Hi! I’m new to Huggingface and am encountering a problem for generating audio dataset preview.
I doesn’t know why the audio datasets preview contains many NULL values in the messages, and doesn’t show the audio file preview. I have read the docs and also read some posts, but it seems like I cannot find any problem same as mine.
Here’s the error.
Error code: DatasetGenerationError
Exception: ArrowInvalid
Message: JSON parse error: Column(/messages/[]/content/[]/text) changed from string to number in row 67
Traceback: Traceback (most recent call last):
File "/src/services/worker/.venv/lib/python3.9/site-packages/datasets/packaged_modules/json/json.py", line 160, in _generate_tables
df = pandas_read_json(f)
File "/src/services/worker/.venv/lib/python3.9/site-packages/datasets/packaged_modules/json/json.py", line 38, in pandas_read_json
return pd.read_json(path_or_buf, **kwargs)
File "/src/services/worker/.venv/lib/python3.9/site-packages/pandas/io/json/_json.py", line 815, in read_json
return json_reader.read()
File "/src/services/worker/.venv/lib/python3.9/site-packages/pandas/io/json/_json.py", line 1025, in read
obj = self._get_object_parser(self.data)
File "/src/services/worker/.venv/lib/python3.9/site-packages/pandas/io/json/_json.py", line 1051, in _get_object_parser
obj = FrameParser(json, **kwargs).parse()
File "/src/services/worker/.venv/lib/python3.9/site-packages/pandas/io/json/_json.py", line 1187, in parse
self._parse()
File "/src/services/worker/.venv/lib/python3.9/site-packages/pandas/io/json/_json.py", line 1403, in _parse
ujson_loads(json, precise_float=self.precise_float), dtype=None
ValueError: Trailing data
During handling of the above exception, another exception occurred:
Traceback (most recent call last):
File "/src/services/worker/.venv/lib/python3.9/site-packages/datasets/builder.py", line 1854, in _prepare_split_single
for _, table in generator:
File "/src/services/worker/.venv/lib/python3.9/site-packages/datasets/packaged_modules/json/json.py", line 163, in _generate_tables
raise e
File "/src/services/worker/.venv/lib/python3.9/site-packages/datasets/packaged_modules/json/json.py", line 137, in _generate_tables
pa_table = paj.read_json(
File "pyarrow/_json.pyx", line 308, in pyarrow._json.read_json
File "pyarrow/error.pxi", line 154, in pyarrow.lib.pyarrow_internal_check_status
File "pyarrow/error.pxi", line 91, in pyarrow.lib.check_status
pyarrow.lib.ArrowInvalid: JSON parse error: Column(/messages/[]/content/[]/text) changed from string to number in row 67
The above exception was the direct cause of the following exception:
Traceback (most recent call last):
File "/src/services/worker/src/worker/job_runners/config/parquet_and_info.py", line 1417, in compute_config_parquet_and_info_response
parquet_operations = convert_to_parquet(builder)

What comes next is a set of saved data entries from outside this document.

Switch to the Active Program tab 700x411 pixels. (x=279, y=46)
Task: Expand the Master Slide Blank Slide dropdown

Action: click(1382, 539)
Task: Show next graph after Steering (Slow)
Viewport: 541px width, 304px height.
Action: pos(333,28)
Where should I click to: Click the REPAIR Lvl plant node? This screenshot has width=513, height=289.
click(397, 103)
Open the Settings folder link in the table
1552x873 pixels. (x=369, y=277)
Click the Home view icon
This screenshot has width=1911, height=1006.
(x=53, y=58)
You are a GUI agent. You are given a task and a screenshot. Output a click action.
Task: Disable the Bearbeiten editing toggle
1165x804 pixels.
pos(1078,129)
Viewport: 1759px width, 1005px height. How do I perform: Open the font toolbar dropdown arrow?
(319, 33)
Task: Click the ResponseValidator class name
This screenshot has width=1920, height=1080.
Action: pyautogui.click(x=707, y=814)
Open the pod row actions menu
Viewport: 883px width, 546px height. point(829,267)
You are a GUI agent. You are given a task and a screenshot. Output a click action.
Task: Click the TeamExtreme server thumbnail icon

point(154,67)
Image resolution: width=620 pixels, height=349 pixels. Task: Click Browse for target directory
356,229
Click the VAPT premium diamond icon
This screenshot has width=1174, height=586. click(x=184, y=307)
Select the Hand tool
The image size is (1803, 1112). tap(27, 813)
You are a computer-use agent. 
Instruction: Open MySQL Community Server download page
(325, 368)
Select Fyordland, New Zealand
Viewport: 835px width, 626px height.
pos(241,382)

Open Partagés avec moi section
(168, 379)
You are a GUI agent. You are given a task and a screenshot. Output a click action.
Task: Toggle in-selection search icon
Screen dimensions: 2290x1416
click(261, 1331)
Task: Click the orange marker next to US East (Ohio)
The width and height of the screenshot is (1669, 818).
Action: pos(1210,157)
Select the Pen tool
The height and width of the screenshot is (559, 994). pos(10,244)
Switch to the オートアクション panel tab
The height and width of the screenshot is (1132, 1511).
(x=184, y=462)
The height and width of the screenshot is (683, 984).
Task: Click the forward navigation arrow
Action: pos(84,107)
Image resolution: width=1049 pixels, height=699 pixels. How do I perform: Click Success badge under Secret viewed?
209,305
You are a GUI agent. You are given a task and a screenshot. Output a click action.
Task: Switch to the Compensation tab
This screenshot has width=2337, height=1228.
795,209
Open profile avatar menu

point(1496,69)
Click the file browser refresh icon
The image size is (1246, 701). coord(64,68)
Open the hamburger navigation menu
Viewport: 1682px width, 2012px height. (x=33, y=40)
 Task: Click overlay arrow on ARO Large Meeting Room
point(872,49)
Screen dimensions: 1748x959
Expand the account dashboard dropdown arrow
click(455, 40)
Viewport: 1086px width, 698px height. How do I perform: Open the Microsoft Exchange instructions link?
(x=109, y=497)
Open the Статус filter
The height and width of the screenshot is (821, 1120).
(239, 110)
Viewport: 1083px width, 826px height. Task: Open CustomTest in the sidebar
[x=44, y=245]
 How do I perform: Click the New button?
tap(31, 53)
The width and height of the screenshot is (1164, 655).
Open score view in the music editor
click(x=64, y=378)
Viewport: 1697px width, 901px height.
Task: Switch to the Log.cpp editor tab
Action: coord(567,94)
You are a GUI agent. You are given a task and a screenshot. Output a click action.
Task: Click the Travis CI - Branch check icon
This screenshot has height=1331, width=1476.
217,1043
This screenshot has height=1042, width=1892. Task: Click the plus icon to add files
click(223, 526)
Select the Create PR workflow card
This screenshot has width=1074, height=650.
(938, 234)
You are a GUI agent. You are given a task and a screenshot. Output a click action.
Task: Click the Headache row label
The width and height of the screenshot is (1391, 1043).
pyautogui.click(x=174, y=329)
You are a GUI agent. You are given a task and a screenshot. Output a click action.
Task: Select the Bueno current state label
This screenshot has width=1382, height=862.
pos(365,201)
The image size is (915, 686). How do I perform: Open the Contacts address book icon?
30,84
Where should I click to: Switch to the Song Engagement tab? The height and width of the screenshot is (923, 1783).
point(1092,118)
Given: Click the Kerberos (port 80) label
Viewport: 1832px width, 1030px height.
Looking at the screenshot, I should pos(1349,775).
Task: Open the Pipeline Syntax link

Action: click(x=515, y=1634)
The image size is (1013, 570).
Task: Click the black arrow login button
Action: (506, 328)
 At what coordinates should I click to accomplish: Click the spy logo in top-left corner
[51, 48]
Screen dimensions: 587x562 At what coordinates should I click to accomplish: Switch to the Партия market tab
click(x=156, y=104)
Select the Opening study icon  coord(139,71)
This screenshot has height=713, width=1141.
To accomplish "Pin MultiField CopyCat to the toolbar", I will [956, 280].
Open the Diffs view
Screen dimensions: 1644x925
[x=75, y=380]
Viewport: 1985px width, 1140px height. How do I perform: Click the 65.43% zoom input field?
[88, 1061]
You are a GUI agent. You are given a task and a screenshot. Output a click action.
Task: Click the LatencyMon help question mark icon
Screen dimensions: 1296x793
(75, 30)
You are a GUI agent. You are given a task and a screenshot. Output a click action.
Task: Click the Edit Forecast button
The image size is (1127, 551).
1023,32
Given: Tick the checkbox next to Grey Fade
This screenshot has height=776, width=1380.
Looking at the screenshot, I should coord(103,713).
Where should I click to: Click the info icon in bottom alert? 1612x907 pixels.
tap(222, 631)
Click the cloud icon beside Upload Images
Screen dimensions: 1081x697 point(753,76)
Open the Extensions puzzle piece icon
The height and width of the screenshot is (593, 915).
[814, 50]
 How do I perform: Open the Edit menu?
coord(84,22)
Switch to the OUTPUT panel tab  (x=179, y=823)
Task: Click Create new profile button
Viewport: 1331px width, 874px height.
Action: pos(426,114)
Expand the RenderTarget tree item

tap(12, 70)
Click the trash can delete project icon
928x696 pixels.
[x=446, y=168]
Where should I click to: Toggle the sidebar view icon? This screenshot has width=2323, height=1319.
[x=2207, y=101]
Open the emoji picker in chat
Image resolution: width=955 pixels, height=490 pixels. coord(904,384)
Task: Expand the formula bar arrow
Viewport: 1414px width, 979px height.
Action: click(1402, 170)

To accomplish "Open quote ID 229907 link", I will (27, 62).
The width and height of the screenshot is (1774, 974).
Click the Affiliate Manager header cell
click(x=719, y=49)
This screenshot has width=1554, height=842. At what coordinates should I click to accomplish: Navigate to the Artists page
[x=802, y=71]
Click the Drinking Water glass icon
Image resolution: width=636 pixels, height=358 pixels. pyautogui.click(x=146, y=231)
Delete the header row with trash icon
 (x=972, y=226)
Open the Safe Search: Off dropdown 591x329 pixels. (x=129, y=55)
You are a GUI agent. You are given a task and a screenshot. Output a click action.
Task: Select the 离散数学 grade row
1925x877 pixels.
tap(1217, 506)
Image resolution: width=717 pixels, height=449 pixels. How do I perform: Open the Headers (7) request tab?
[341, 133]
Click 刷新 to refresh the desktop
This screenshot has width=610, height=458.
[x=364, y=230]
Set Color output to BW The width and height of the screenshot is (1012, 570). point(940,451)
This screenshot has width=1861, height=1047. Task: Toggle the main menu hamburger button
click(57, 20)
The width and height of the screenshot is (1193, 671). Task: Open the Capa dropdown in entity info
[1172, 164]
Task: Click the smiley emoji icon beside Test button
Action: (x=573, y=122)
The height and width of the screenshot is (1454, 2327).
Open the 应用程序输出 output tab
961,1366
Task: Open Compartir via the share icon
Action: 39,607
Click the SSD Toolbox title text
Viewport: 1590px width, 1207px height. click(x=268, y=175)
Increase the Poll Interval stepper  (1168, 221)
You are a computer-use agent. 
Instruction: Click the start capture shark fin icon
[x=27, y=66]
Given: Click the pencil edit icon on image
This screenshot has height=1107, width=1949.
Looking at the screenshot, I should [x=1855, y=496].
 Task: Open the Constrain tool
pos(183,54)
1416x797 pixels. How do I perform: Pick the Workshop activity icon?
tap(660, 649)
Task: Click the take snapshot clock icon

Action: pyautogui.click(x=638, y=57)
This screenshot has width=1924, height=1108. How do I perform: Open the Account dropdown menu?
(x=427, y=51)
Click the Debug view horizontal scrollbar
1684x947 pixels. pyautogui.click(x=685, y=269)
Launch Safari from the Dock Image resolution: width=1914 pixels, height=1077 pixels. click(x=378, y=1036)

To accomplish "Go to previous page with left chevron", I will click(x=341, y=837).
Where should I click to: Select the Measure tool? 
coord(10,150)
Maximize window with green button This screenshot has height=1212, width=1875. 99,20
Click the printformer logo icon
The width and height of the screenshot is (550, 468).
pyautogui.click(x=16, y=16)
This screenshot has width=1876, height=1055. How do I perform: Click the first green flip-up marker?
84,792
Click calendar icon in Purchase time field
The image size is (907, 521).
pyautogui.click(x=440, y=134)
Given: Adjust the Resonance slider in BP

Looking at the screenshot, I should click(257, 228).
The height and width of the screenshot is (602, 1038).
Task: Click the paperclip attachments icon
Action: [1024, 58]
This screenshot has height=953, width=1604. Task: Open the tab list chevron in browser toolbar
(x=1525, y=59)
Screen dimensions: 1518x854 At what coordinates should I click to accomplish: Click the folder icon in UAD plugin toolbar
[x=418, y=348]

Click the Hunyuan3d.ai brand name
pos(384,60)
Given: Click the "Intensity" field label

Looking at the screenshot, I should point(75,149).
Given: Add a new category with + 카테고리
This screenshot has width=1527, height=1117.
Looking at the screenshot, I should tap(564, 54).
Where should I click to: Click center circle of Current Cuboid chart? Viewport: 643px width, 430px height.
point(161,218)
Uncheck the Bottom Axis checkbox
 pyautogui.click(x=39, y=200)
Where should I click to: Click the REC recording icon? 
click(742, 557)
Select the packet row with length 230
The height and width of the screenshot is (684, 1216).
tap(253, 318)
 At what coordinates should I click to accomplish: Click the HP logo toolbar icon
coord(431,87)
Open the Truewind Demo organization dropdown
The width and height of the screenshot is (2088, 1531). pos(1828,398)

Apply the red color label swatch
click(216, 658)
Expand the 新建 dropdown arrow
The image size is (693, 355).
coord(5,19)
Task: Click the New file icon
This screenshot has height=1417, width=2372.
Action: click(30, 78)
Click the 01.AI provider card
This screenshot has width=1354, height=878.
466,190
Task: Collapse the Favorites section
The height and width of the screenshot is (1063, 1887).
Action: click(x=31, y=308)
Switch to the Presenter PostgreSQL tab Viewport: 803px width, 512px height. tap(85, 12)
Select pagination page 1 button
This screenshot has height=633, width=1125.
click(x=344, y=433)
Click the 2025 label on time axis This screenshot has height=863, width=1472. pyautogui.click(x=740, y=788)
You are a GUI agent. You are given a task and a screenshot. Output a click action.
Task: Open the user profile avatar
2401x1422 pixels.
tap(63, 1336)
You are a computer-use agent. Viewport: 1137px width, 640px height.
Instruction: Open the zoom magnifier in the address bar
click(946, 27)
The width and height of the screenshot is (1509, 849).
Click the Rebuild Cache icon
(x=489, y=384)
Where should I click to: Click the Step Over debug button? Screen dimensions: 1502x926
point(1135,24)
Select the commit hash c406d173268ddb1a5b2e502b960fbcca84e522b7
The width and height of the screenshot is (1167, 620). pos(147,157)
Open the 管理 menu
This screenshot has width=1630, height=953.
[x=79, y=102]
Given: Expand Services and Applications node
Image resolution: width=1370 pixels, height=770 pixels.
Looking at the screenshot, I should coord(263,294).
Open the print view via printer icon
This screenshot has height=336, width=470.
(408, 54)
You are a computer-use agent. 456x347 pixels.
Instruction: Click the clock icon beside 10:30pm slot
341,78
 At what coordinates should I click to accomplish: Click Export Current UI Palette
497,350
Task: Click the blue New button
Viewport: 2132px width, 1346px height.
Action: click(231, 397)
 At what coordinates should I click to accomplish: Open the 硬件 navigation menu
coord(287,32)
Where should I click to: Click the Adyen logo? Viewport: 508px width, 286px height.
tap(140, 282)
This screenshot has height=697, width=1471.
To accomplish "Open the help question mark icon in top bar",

File "/src/services/worker/src/worker/job_runners/config/parquet_and_info.py", line 1049, in convert_to_parquet
builder.download_and_prepare(
File "/src/services/worker/.venv/lib/python3.9/site-packages/datasets/builder.py", line 924, in download_and_prepare
self._download_and_prepare(
File "/src/services/worker/.venv/lib/python3.9/site-packages/datasets/builder.py", line 1000, in _download_and_prepare
self._prepare_split(split_generator, **prepare_split_kwargs)
File "/src/services/worker/.venv/lib/python3.9/site-packages/datasets/builder.py", line 1741, in _prepare_split
for job_id, done, content in self._prepare_split_single(
File "/src/services/worker/.venv/lib/python3.9/site-packages/datasets/builder.py", line 1897, in _prepare_split_single
raise DatasetGenerationError("An error occurred while generating the dataset") from e
datasets.exceptions.DatasetGenerationError: An error occurred while generating the dataset
Here’s the link of the dataset. I would really appreciate someone take a look and help me, and thanks in advance!